10. Promuovere l’Agroecologia attraverso il recupero di conoscenze, ricerche e innovazioni per conservare le tradizioni nella produzione e trasformazione biologica, al fine di migliorare l’econologia (Economia-Ecologica) e il valore nutritivo degli alimenti.

11. Selezionare grazie al marchio “MANGIACOMEPARLI ®” i migliori produttori biologici italiani, assistiti dallo Studio Agernova, Servizi Avanzati per l’Agroecologia e la Ricerca, diretto dal Prof. Giuseppe Altieri, Agroecologo e Docente di Fitopatologia ed Entomologia, il quale dal 1984 promuove e diffonde l’Agricoltura Biologica.

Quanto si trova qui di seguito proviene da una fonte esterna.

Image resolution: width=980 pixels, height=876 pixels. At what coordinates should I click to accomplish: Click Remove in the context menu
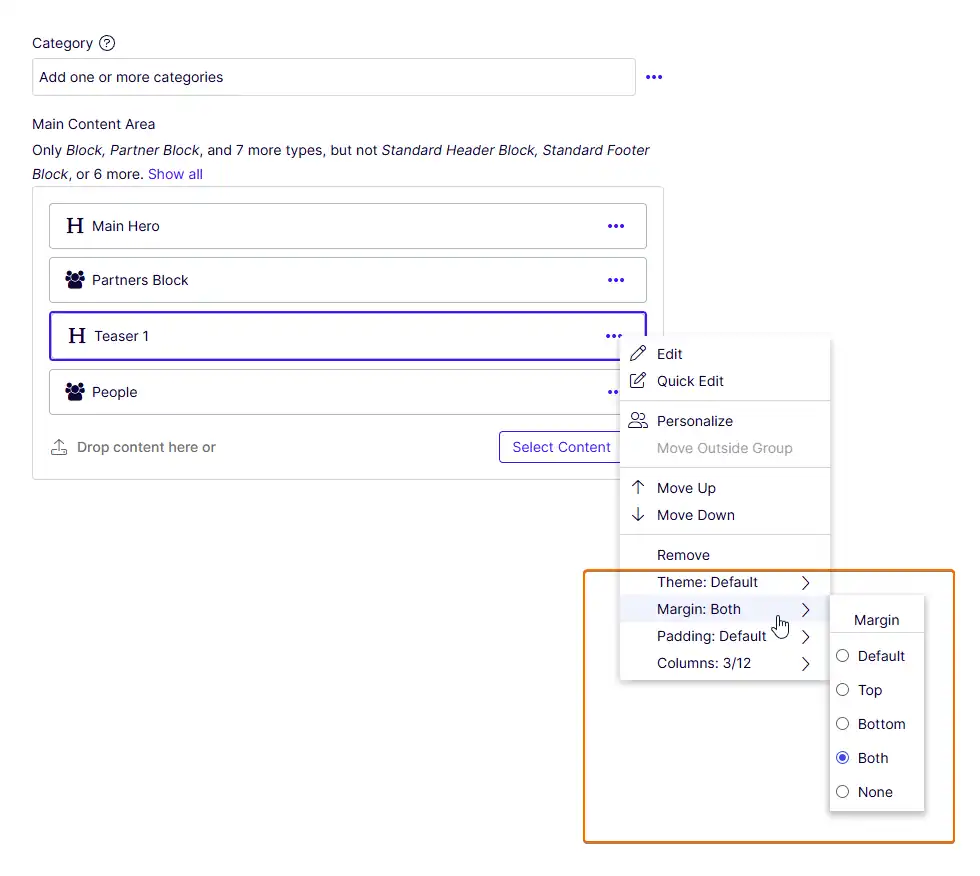(683, 554)
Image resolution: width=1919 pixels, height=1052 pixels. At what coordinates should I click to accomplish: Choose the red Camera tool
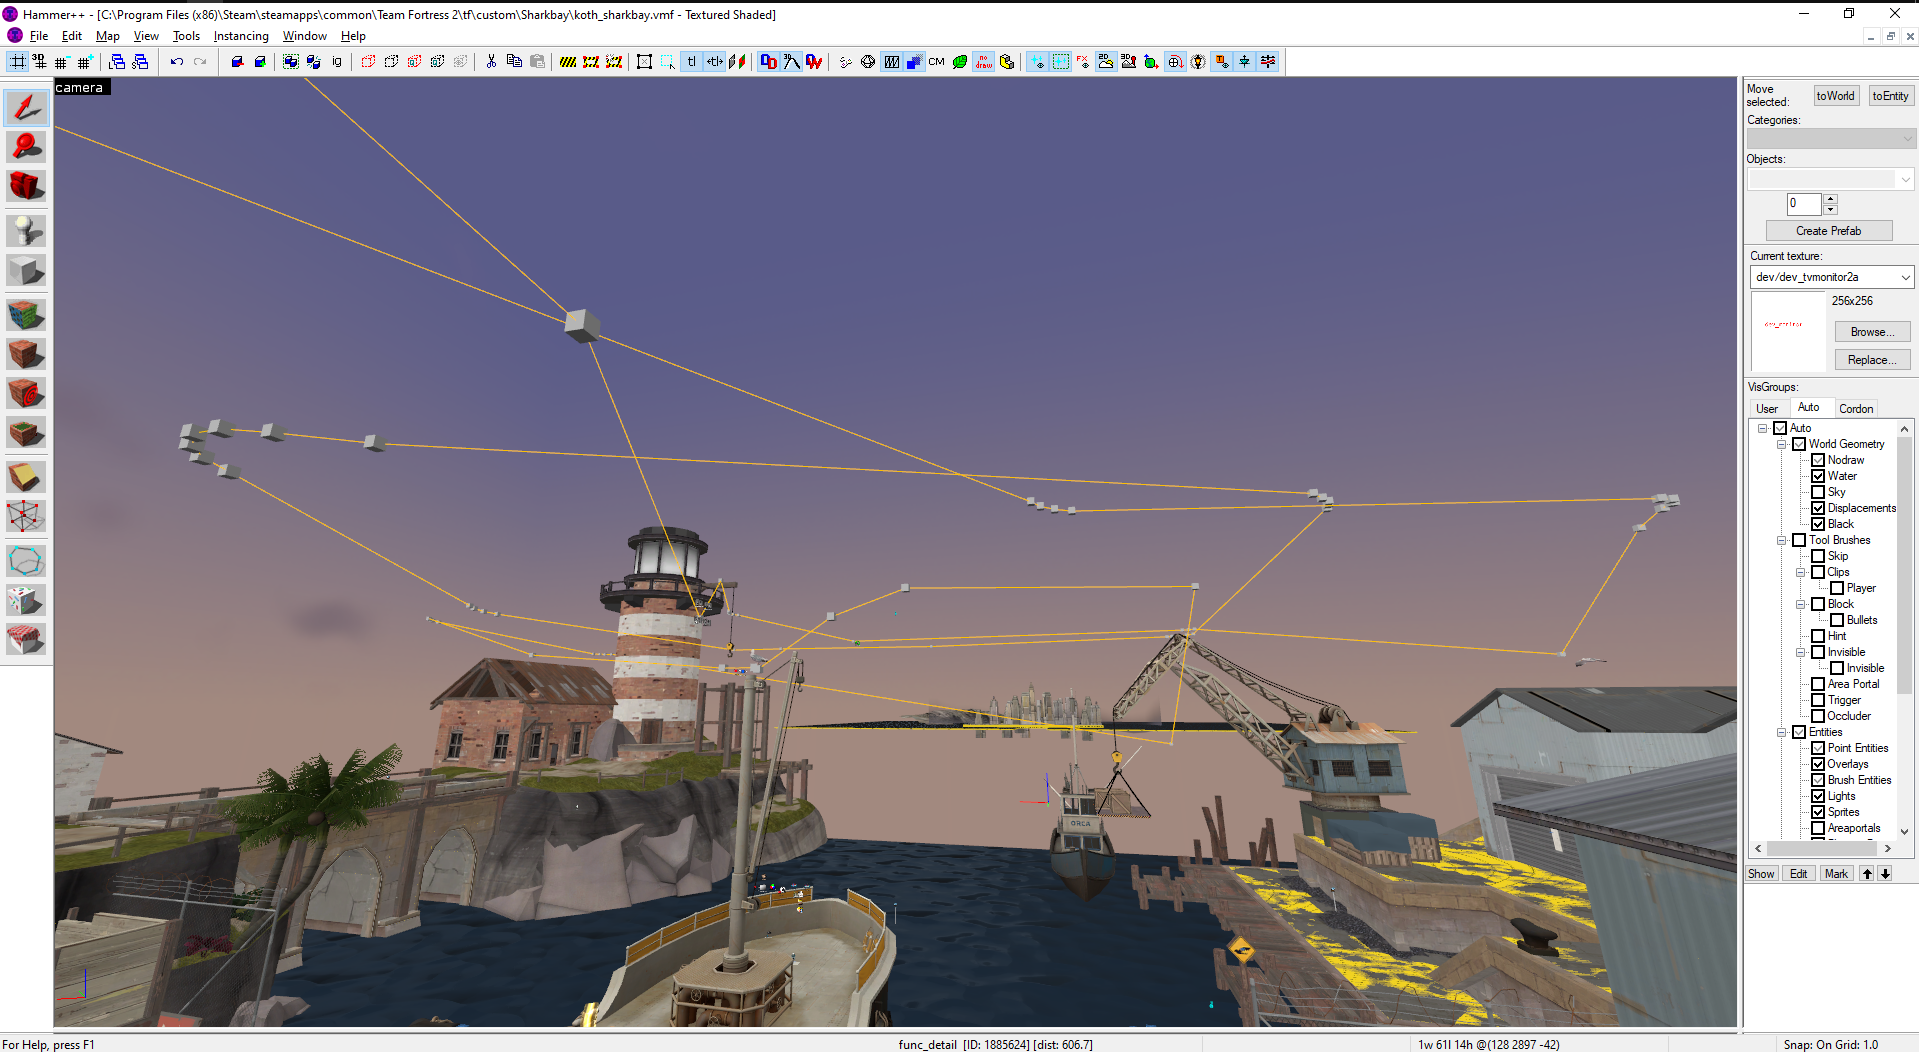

LA NOSTRA ASSOCIAZIONE SOSTIENE IL PROGETTO DI RICERCA SCIENTIFICA ECOFOODFERTILITY. L’ALIMENTAZIONE SANA ALLA BASE DELLA FERTILITÀ UMANA. VISITA IL SITO www.ecofoodfertility.it

Il potere del “consumattore” è l’amore per la Terra Madre e per tutti i suoi figli

La forza apparentemente senza limiti delle società multinazionali e della Grande Distribuzione Organizzata ha in realtà una debolezza intrinseca, in quanto dipende principalmente dal comportamento dei consumatori. Fare la spesa non è un atto privato che riguarda solo il consumatore, i suoi gusti e desideri, il portafoglio, bensì ha una forte valenza sociale, economica e politica. Prendere consapevolezza di questo potere consente di elaborare una strategia in grado di condizionare la politica di approvvigionamento, produzione e distribuzione delle imprese, non solo agroalimentari. Come consumatori che si pongono obiettivi sociali, dobbiamo in primis appropriarci della capacità, libera e non condizionata, di scelta “Econologica”. Non solo basata sulla qualità merceologica, sul prezzo, o peggio sull’immagine del prodotto, bensì sulla valutazione delle politiche delle imprese in termini d’impatto sociale (rispetto della sicurezza e dei diritti dei lavoratori, rapporti con regimi oppressivi, sfruttamento nei Paesi del Sud del Mondo, ecc.), ambientale (rispetto della natura e dei suoi ritmi, delle norme e convenzioni internazionali, scelte in materia d’imballaggi e riciclaggio, test sugli animali, ecc.) e santario (Uso di pesticidi e concimi chimici, ormoni, ogm, trasporti, plastiche pericolose, ecc.). Purtroppo nell’era della globalizzazione, del marketing spinto e della pubblicità si è persa la consapevolezza di questa forza, che possiamo tuttavia recuperare velocemente attraverso internet e soprattutto il “passaparola”, ai fini di un acquisto consapevole.

Grazie a CIBUS IN PRIMIS, acquistando un prodotto, gli permettiamo di esistere insieme a tutta la catena legata alla sua produzione. E se ognuno di noi, ogni giorno informa un’altra persona, in 33 giorni arriviamo ad oltre 5 miliardi di “consumattori”… ed abbiamo salvato gli esseri Umani e il Pianeta Terra.